Interface element records:
· · · ·
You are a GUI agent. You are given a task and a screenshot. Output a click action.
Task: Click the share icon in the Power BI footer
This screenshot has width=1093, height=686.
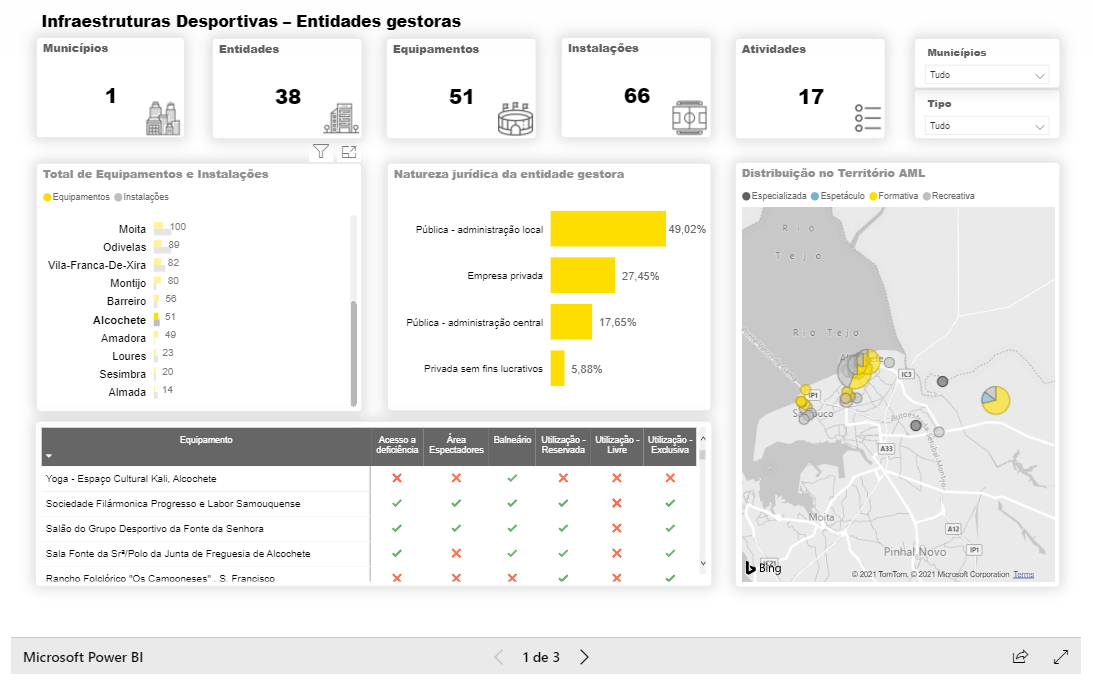coord(1020,657)
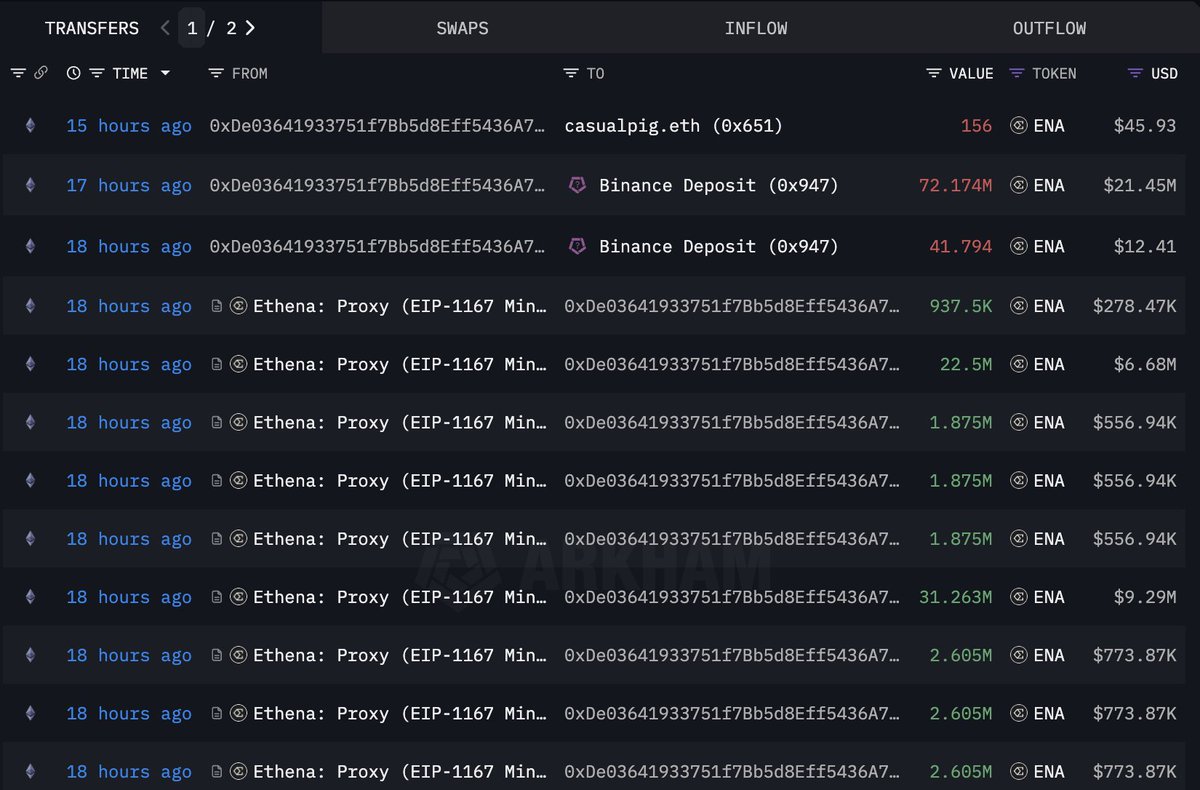The height and width of the screenshot is (790, 1200).
Task: Click the clock icon beside TIME header
Action: [73, 73]
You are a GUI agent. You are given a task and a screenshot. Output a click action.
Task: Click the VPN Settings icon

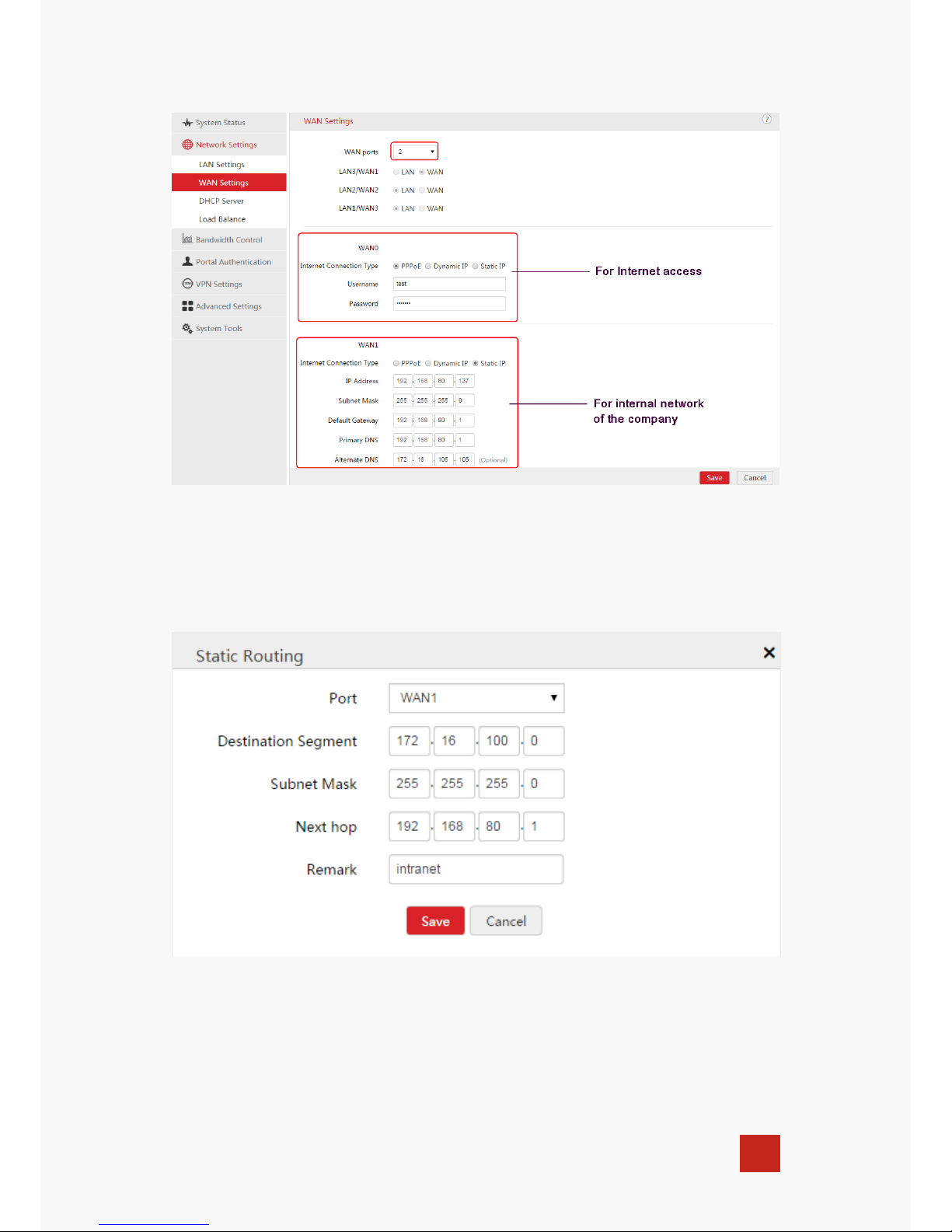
· · · ·
EXERCISE DETAILS: Return all of these records line for line, omitting the pictures.

RESULT FOR THIS TASK:
You are a GUI agent. You are given a task and a screenshot. Output a click action.
Task: Click the share icon in the Power BI footer
This screenshot has width=1093, height=686.
coord(1020,657)
The height and width of the screenshot is (790, 1200).
Task: Click the clock icon beside TIME header
Action: [73, 73]
You are a GUI agent. You are given a task and a screenshot. Output a click action.
Task: Click the VPN Settings icon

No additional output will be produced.